■ YOUR OBJECTIVE: Write out every line below that contains "Class".

+++ THE RECORDS

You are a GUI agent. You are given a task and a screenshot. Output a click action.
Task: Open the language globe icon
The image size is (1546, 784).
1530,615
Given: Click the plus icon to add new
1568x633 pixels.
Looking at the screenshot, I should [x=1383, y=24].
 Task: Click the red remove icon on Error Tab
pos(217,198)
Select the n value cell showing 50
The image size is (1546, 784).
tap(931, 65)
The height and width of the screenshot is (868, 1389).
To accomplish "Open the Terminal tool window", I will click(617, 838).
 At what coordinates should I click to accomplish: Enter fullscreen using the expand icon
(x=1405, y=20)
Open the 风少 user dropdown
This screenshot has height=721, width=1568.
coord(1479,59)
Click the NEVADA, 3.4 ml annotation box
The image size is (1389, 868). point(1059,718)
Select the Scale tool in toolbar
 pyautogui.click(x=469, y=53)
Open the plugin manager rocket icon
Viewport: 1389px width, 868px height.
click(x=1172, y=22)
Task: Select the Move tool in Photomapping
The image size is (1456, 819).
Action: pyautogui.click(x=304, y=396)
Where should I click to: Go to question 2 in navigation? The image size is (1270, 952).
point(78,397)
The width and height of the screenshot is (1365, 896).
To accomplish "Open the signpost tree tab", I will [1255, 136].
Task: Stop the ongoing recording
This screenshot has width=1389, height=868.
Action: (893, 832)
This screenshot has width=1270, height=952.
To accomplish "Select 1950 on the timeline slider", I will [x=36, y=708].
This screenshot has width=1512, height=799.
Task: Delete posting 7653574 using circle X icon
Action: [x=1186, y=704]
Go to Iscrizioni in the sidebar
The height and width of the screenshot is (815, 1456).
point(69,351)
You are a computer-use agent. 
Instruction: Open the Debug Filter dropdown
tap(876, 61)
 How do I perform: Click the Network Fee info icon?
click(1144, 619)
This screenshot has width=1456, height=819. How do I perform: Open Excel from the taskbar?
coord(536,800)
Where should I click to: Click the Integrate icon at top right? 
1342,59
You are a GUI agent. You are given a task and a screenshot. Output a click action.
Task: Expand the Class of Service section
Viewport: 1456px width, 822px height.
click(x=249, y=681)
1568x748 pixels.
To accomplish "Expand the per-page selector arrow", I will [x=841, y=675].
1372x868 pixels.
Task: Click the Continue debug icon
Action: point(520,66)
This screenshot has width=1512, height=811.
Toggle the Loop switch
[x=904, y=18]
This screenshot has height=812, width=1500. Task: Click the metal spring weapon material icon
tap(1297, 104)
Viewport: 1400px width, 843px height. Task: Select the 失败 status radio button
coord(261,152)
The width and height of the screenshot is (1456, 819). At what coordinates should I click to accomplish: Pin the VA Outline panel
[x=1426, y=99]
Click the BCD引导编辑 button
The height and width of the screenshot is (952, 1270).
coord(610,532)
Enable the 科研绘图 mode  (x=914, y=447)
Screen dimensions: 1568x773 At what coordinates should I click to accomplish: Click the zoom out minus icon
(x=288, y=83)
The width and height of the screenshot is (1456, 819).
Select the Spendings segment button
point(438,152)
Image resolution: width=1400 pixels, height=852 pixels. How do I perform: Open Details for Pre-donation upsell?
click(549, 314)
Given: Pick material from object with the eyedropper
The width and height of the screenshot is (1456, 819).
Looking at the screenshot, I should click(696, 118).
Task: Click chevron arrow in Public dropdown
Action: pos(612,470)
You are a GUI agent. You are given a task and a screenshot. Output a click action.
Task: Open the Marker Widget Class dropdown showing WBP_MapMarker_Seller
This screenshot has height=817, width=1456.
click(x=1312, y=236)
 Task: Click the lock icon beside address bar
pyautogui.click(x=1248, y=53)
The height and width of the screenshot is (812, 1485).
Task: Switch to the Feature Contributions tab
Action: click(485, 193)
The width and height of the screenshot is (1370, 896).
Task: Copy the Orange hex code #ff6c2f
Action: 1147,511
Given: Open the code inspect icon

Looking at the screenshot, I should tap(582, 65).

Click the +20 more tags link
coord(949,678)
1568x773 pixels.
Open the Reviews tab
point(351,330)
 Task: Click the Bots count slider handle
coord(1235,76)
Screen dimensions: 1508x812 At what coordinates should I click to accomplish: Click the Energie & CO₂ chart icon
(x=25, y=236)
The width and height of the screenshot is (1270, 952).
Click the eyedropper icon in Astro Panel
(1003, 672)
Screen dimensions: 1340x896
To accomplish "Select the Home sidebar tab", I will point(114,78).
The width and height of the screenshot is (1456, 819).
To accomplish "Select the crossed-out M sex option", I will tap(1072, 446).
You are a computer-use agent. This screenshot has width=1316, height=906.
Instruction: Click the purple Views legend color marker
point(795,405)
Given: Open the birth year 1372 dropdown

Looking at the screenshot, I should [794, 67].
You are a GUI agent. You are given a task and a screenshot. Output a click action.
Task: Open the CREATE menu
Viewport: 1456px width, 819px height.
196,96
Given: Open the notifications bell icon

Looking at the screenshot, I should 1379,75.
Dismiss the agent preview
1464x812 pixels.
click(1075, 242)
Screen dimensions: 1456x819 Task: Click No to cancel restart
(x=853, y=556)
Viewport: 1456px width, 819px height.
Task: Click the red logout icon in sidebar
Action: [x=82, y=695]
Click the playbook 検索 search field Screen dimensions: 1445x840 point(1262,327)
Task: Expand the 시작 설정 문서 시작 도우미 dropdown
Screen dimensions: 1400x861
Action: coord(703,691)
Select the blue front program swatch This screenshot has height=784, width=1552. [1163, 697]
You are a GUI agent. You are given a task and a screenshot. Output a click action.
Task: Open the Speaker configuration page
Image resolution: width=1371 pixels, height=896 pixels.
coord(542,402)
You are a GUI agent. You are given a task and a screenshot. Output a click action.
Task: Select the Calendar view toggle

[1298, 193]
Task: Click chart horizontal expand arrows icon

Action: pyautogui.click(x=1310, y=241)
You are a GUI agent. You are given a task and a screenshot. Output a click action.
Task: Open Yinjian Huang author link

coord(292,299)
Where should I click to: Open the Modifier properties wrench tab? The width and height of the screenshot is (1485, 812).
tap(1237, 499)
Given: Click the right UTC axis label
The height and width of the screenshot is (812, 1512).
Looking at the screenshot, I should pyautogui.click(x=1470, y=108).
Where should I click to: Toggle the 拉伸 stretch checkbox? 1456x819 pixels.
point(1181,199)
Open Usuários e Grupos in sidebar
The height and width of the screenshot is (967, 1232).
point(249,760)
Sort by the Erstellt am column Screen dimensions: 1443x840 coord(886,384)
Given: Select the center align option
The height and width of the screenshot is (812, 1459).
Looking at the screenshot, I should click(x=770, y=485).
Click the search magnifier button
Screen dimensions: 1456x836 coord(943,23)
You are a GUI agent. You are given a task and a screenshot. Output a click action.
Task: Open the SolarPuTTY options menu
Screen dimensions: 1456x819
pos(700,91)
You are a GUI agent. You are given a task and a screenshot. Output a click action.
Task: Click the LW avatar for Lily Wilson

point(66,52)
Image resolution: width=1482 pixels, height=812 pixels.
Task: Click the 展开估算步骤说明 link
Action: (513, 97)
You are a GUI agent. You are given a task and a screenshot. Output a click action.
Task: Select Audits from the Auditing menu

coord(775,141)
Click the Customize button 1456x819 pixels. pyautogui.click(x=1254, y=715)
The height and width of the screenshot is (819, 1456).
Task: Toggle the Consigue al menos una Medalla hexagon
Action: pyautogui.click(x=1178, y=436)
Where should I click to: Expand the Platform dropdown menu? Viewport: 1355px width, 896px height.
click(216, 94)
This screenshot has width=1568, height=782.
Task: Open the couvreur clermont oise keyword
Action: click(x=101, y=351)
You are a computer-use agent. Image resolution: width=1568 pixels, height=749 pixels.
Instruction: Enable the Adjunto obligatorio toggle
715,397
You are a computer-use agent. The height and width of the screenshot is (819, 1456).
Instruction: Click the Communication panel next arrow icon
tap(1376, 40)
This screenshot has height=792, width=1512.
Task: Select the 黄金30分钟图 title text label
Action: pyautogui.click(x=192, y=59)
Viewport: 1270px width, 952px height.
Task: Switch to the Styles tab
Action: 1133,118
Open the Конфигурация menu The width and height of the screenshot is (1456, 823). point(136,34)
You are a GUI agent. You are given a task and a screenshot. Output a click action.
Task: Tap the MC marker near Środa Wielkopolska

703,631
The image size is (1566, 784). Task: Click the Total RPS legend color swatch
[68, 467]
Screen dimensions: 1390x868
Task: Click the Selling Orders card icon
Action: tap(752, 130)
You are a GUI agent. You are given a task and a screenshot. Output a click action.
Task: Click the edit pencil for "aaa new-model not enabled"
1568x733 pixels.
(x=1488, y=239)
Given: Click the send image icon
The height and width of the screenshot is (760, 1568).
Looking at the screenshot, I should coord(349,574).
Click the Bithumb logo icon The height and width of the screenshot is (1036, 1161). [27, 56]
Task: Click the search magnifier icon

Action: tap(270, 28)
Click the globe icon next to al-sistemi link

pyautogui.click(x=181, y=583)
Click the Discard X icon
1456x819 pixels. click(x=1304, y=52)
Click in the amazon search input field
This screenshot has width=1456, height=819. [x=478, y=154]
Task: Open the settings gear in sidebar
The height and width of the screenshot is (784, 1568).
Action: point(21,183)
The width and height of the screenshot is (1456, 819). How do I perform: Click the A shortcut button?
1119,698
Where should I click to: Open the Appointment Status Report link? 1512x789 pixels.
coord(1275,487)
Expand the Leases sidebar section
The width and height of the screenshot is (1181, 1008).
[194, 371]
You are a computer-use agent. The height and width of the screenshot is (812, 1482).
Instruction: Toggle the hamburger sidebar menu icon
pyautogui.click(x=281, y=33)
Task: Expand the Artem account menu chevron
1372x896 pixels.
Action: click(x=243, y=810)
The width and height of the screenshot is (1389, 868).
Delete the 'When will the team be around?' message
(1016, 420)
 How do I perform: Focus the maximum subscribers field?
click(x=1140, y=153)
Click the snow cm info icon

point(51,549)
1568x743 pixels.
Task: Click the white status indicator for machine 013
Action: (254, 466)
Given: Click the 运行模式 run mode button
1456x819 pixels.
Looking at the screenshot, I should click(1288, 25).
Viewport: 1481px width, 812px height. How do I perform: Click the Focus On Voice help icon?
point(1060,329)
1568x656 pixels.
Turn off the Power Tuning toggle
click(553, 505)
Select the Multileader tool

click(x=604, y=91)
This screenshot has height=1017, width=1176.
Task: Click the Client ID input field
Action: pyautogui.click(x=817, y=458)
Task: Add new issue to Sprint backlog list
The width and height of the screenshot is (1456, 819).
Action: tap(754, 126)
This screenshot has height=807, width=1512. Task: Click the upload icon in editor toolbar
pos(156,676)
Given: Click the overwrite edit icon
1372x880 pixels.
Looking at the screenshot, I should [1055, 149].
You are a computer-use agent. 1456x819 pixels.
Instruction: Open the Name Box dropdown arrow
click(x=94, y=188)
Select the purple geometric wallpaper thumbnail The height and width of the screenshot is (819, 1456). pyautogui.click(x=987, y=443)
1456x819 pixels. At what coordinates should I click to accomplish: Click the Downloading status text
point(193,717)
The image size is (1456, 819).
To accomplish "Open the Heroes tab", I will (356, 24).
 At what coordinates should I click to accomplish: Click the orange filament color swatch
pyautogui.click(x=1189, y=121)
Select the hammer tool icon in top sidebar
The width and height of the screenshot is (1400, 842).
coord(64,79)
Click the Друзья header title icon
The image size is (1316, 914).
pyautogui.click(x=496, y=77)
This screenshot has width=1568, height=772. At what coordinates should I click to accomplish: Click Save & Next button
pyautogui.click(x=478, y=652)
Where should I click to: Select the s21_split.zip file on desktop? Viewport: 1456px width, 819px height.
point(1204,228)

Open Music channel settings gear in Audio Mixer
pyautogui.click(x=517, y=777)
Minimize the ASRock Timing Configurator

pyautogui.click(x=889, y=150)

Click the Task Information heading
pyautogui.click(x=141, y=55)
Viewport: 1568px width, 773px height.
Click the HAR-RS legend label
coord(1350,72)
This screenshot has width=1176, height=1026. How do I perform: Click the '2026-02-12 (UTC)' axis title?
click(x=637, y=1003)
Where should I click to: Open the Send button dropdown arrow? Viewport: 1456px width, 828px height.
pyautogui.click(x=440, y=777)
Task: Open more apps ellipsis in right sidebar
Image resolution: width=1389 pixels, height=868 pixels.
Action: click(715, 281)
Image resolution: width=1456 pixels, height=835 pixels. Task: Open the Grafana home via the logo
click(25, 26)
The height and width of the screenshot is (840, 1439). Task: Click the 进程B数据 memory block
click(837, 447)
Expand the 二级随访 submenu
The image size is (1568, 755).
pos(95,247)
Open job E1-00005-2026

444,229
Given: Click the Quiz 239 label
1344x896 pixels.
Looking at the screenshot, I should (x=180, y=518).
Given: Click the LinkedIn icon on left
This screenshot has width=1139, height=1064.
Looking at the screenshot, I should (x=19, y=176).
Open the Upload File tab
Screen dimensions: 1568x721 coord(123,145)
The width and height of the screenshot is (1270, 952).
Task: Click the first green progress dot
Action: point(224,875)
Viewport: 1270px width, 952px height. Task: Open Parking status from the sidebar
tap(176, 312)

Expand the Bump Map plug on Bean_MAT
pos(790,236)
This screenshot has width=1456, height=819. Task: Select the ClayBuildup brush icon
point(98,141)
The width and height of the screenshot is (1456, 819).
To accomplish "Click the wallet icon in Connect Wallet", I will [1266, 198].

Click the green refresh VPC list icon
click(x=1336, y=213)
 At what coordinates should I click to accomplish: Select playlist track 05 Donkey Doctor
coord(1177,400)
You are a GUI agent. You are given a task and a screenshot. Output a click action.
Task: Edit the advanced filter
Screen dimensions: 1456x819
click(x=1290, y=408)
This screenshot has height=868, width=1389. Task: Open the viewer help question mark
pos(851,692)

++++++

■ WRITTEN SOLUTION:
Task: Expand the Class of Service section
Task: Open the Marker Widget Class dropdown showing WBP_MapMarker_Seller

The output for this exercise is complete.